[Extracted records Boundary: Start]

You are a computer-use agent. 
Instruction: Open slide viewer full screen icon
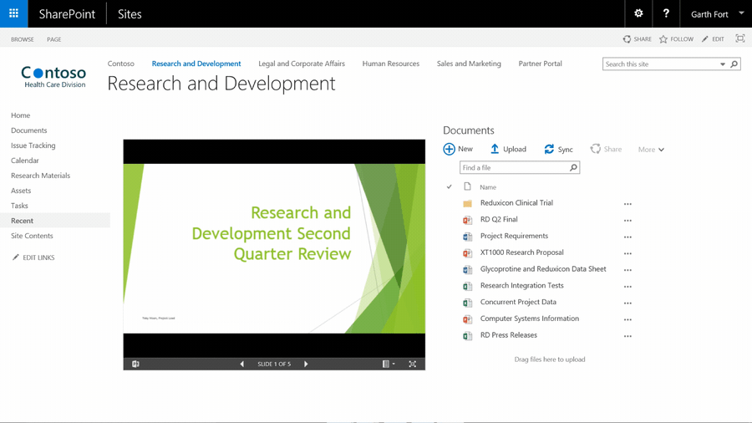(412, 364)
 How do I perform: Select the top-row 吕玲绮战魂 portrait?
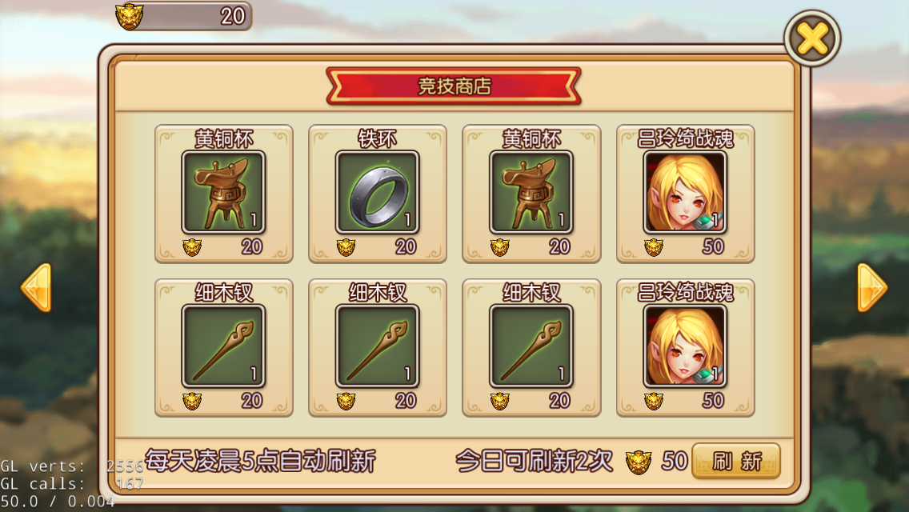(x=685, y=193)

[Extracted records Boundary: End]

Now reproduce all of the entries precisely, with no pictures in the copy.

» **Solution to this problem**:
You are a computer-use agent. 
Instruction: Open slide viewer full screen icon
(412, 364)
 How do I perform: Select the top-row 吕玲绮战魂 portrait?
(x=685, y=193)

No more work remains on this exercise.